Welcome to Alberta, the land of prosperity. But that wasn’t the case for my neighbours’ apple tree this year. An untimely frost caught the apple blossoms by surprise and stalled its growth for the season. A growing tree that has survived harsh winters, disease, and drought. It has done well and the family has eaten fresh apples right off the branches. They won’t this fall.
The same is happening in Alberta. We’ve enjoyed the fruit of our labours for decades. Farmers, resource developers, builders, community groups, and service agencies have weathered the seasons and difficult conditions. Countless men and women have worked in bitter cold and under blazing heat to help this province grow. There is resilience here. But it just takes one misguided government to step too far into the orchard to put a halt to it all.
All too often those who make decisions on our behalf are forgetful, taking growth for granted. They shop in the produce aisle, taking their bags of apples, blissfully unaware that ‘harvest’ they are enjoying is the work of others. It is the result of a finely-tuned network of people who worked together, in just the right conditions, to grow something extraordinary. Governments can forget and get lulled into the belief that industry and prosperity are a given in our province. They’re not.

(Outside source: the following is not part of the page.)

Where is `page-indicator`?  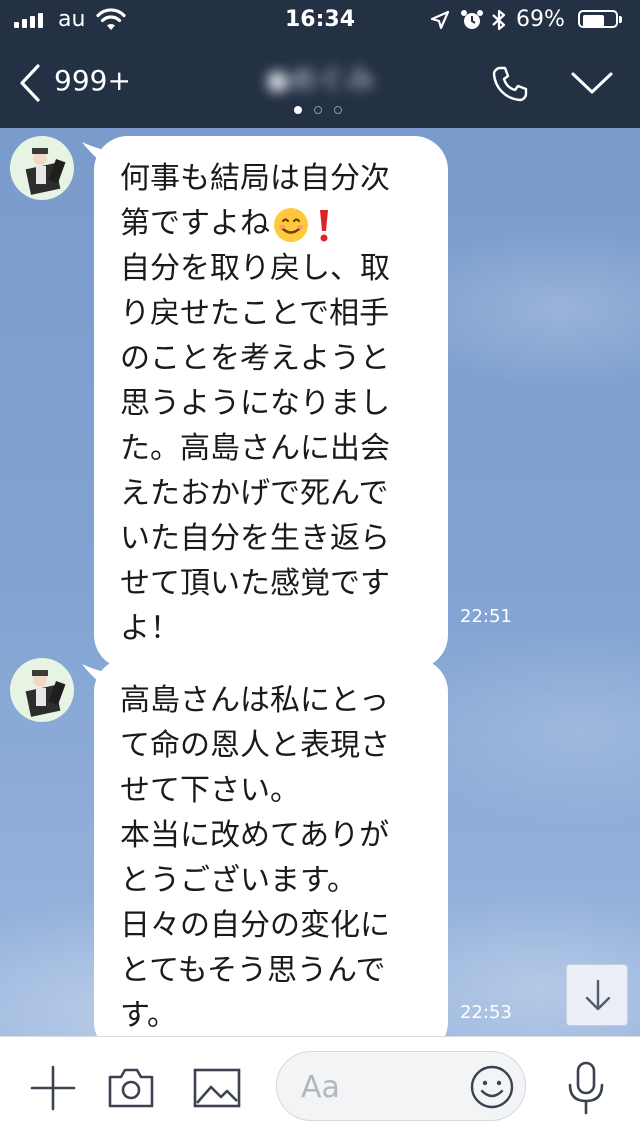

Governments who are absolute in their ideology, self-righteous in their orientation, dismissive in their dialogue, and inattentive in their execution become forgetful. They stack the deck against prosperity and growth. They see the giving tree of Alberta and industry as an entitlement to exploit, not a resource to celebrate, nurture, and share. Free enterprise, that bedrock Alberta virtue, can withstand a lot. But an untimely or sustained effort to halt growth can do damage. It has and they have.
Take, for example, the new municipal planning framework in the Calgary region. New policies are getting tighter, with centralized planning restricting the organic, market driven, exciting growth that has made our cities and towns so successful. In the past, towns, counties, and cities created free enterprise policies that made conditions favourable to new innovative developments. From trendy downtown boutique communities, to thriving shopping districts, and industry that employs thousands, each municipality has found ways to attract and retain business. This organic growth, driven by entrepreneurial Albertans and welcoming municipalities has produced some of our most beloved business assets.
But this, too, is under threat. The Calgary Metropolitan Regional Board is ensuring that there is less competition. They want uniformity of housing product in the Calgary region, and reduction of alternatives to where business can locate. They do not trust Albertan entrepreneurs driven by the marketplace to design and build amazing communities and business districts, as they have done for generations. Instead, they will approve what we can build, how our homes should look, and what tire shop goes where.
This top-down bureaucratic approach to growth is not what made Alberta an amazing province, and it’s strangling our prosperity. Massive red tape, broken policies, intrusive legislation, and planning from above take a toll. Instead of producing fruit, industry will have to wait out this season. Worse yet, capital is fleeing the region for friendlier marketplaces like the United States.
Perhaps government needs a more heuristic form of education. Sadly, it will not be our rotund governments that lose out from a missed season of productive growth, but our committed Albertan families, the thinning services we’ve worked hard to create, and the people who drive our province forward – they will come up empty handed when the time comes to harvest.
But the Alberta story isn’t over. We’ll take our education, learn from this mistake, and step into our next season with new ambition. If governments return to the fundamentals of free enterprise, optimistic risk-taking, bold innovation, and care for the province we love, we will enjoy that elusive Alberta Advantage again.